*Tâches à réaliser:*
A) Relevez chaque année citée dans le texte sur le prix de l'électricité, avec le chiffre qui s'y rattache, s'il vous plaît.
B) Poursuivez le texte sur le prix de l'électricité au-delà de sa dernière phrase.

*Texte fourni:*
——————
Il est vrai que le marché de l'électricité est assez opaque. A cet égard, cette interpellation constituait une bonne occasion pour le Conseil d'Etat de fournir des réponses, notamment relativement à la question N°5. On y apprend que le Conseil d'Etat détient 40 % du capital-actions de la Romande Energie. On pouvait par conséquent s'attendre à des propositions, par exemple relativement au plafonnement du prix du kWh pour tous les ménages qui ne dépassent pas les 3500 kWh par année de consommation, puis de considérer une autre plage intermédiaire pour ceux qui consomment moins de 6000 kWh. Or, il n’en est rien.

On constate également qu’en 2021, la Romande Energie fait un bénéfice de 34,8 millions, en 2022, il passe à 54,1 millions et en 2023, on nous annonce une augmentation du prix du kWh d'environ 14 à 19 %, cela dépendant de la base du calcul, c’est-à-dire celui du prix de vente du kWh du Groupe E ou des Services industriels de Lausanne (SiL) ou de ceux de Genève. Ainsi, j'ai le sentiment que le Conseil d'Etat a manqué une belle occasion de dénoncer quelque peu les pratiques des gestionnaires de réseaux de distribution d'énergie (GRD). En effet, pour connaître le prix de l'énergie, il nous manque l'élément essentiel : le prix d'achat. On connaît le prix de vente qui s’articule sur plusieurs taxes : transport, sol, etc.

Enfin, à mon sens, différents éléments rendent le prix de l'électricité trop cher pour certaines classes de la population, d’où le souhait que le Conseil d'Etat fasse usage de ses 40 % d'actionnariat dans le capital de la Romande Energie pour parvenir à une solution qui satisfasse la classe dite moyenne et la classe dite modeste des contribuables.
——————
*Informations fournies:*
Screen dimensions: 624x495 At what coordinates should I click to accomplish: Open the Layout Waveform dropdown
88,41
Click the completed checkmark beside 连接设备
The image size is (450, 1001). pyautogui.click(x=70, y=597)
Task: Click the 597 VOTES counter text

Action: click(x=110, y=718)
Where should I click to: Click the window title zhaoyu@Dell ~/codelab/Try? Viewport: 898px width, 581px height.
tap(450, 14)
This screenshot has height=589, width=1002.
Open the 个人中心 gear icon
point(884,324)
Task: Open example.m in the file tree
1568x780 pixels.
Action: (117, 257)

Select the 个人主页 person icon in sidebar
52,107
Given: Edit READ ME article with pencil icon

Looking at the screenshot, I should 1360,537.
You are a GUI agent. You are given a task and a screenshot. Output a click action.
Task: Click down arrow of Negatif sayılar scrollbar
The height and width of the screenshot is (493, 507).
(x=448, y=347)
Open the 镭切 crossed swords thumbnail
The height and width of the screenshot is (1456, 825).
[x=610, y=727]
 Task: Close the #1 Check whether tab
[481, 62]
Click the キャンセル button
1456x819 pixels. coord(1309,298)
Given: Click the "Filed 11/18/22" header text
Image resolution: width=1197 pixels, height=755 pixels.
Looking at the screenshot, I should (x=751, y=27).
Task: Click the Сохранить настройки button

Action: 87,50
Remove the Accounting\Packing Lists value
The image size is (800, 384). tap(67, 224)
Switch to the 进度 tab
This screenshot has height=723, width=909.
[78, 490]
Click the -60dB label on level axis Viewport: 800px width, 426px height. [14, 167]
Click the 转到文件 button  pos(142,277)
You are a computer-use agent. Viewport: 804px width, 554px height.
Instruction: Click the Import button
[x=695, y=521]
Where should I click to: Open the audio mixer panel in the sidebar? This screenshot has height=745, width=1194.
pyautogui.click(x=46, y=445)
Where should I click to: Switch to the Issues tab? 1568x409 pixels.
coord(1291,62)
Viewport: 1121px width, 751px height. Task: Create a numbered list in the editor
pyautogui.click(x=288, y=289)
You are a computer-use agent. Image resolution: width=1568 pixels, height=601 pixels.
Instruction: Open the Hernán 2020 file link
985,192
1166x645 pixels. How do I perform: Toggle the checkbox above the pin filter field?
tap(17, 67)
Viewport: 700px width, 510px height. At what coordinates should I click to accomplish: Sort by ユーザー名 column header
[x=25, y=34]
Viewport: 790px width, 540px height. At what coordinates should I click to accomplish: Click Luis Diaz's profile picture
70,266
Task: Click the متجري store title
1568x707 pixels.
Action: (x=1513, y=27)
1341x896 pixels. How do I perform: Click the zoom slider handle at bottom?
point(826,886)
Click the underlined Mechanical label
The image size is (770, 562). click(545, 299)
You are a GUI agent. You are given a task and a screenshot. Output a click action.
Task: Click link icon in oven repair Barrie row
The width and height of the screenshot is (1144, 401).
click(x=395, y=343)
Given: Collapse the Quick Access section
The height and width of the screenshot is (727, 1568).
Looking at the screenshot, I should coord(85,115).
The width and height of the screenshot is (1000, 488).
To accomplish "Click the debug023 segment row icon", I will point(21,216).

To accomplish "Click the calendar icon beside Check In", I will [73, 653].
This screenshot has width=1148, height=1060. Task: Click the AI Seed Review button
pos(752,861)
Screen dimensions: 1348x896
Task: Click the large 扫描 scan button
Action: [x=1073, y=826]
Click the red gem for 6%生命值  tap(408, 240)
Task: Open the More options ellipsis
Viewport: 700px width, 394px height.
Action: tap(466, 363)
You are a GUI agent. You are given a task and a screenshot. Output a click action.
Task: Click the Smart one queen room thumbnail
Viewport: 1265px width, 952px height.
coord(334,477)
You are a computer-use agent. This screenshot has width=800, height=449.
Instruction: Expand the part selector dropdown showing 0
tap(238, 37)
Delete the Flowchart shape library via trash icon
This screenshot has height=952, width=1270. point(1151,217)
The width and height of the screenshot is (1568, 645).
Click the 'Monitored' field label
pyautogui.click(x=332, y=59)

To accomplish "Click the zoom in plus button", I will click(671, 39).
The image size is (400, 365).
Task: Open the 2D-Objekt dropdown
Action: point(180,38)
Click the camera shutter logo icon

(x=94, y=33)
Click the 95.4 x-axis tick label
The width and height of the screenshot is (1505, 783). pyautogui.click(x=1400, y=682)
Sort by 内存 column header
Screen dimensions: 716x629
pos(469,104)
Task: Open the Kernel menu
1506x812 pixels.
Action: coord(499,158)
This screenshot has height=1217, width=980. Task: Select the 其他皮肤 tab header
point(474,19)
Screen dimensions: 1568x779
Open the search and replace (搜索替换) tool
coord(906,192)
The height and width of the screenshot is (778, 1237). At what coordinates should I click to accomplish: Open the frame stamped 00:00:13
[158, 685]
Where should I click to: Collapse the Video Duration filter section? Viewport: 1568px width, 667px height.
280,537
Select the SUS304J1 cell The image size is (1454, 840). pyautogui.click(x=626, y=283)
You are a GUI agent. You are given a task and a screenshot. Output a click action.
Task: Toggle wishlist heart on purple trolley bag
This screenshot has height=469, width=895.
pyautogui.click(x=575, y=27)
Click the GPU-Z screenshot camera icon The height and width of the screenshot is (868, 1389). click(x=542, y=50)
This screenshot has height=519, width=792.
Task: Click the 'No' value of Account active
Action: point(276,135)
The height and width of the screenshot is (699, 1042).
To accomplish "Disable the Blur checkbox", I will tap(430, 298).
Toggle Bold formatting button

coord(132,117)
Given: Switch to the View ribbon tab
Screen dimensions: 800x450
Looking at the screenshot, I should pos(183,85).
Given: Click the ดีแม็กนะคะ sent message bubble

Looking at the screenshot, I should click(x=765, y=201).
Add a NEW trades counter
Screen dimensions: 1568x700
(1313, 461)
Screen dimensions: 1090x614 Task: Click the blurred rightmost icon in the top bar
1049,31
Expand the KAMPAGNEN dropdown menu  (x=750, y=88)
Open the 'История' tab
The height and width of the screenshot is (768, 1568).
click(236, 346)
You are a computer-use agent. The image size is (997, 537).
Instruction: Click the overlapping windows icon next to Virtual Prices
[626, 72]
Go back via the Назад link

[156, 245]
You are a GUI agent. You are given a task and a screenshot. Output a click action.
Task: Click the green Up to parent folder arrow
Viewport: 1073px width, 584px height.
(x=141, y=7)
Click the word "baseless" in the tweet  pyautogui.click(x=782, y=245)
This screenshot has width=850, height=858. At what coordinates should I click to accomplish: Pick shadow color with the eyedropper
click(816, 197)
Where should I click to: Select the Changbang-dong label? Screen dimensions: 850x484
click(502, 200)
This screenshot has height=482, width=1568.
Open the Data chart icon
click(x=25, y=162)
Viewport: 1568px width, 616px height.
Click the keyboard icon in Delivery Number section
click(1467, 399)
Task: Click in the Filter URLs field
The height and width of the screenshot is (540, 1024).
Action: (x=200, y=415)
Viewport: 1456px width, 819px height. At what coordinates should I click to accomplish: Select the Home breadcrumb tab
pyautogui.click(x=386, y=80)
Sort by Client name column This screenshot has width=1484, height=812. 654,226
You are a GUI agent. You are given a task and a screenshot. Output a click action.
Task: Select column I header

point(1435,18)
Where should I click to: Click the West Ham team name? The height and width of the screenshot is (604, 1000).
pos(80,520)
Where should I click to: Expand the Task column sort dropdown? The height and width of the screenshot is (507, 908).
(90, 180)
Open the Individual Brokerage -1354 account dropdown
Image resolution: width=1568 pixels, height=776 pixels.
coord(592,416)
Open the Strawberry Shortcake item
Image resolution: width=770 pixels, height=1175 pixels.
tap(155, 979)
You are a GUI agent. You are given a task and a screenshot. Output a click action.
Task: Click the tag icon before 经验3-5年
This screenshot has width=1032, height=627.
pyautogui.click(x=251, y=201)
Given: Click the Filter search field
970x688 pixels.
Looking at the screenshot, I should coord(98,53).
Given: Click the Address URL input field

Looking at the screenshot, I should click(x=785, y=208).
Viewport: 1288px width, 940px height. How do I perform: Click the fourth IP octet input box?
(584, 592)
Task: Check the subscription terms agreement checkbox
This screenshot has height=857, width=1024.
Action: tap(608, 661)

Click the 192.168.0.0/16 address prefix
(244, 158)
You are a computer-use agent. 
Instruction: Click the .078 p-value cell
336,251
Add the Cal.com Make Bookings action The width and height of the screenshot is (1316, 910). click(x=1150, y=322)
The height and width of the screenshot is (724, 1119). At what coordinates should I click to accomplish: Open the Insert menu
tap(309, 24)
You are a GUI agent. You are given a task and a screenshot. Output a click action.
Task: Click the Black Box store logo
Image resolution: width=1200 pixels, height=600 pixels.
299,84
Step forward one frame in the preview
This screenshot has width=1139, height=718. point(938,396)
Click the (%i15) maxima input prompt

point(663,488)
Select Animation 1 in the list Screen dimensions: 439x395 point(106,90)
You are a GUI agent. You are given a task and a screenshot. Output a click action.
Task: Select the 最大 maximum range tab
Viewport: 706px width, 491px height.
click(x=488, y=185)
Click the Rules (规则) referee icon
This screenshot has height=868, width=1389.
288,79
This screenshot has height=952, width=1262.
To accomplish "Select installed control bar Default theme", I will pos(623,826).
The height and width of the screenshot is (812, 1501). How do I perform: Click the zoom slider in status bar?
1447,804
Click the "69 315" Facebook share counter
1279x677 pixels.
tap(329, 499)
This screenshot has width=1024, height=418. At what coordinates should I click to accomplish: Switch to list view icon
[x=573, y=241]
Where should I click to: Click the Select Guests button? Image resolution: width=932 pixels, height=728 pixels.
——————
*Réponses aux tâches:*
A)
- 2021 : bénéfice de 34,8 millions pour la Romande Energie
- 2022 : bénéfice de 54,1 millions
- 2023 : augmentation annoncée du prix du kWh d'environ 14 à 19 %

B)
M. Alberto Mocchi (VER) —

Je voudrais revenir sur la question du prix de rachat du courant photovoltaïque par la Romande Energie. En effet, d'un côté se trouve un canton qui mène des actions assez décidées et fortes pour développer l'énergie photovoltaïque – ce qui est vraiment réjouissant et que nous verrons avec la Loi sur l'énergie vaudoise. D'un autre côté, on observe un GRD qui, pour 2024, a baissé le prix de rachat de cette énergie photovoltaïque – d'un centime. Certes, cet élément ne va pas empêcher quelqu'un d'investir dans l'énergie photovoltaïque, mais quand même ; on peut donc s'interroger sur la politique de ce GRD qui ne semble pas véritablement enclin à la transition énergétique, mais semple plutôt s’occuper à des questions de bénéfices – ce qui est certes louable pour une entreprise privée, mais qui à mon sens ne devrait pas interférer avec des politiques publiques. Ainsi, j’exprime aussi un certain regret, qui n'est pas lié directement à la réponse à cette interpellation, mais plutôt au fait que je considère que l'Etat pourrait se montrer parfois plus incisif vis-à-vis des politiques menées par la Romande Energie.

M. Vassilis Venizelos (C-DJES) — Conseiller-ère d’Etat

Je vous remercie pour vos différentes interventions. Le Conseil d'Etat avait le sentiment que par sa réponse à cette interpellation, il avait pu clarifier certains éléments ; manifestement, ce n’est pas le cas. Nous en prenons acte et vous présenterons volontiers des explications complémentaires, si vous le souhaitez.

Une lecture attentive de cette réponse permet de comprendre qu'il faut distinguer très clairement les bénéfices qui peuvent être dégagés par la Romande Energie et la hausse des tarifs de l'électricité. Je rappelle que la Romande Energie ne produit que 38 % de l'électricité qu'elle revend à ses clients. Pour le reste, elle doit aller l'acheter sur le marché libre européen. Aussi, que s’est-il passé l'année du risque de pénurie énergétique ? Le système était tellement sous pression que l’électricité a pris l'ascenseur et par conséquent, le coût de l'énergie achetée par la Romande Energie sur le marché libre était très élevé. Le coût de l'énergie produite par le gaz, qui est une énergie extrêmement onéreuse, a été déterminant pour fixer le prix du marché, d'autant plus qu’à l'époque, les centrales nucléaires françaises ne fonctionnaient pas de façon optimale. Cela a produit un impact sur la hausse des tarifs.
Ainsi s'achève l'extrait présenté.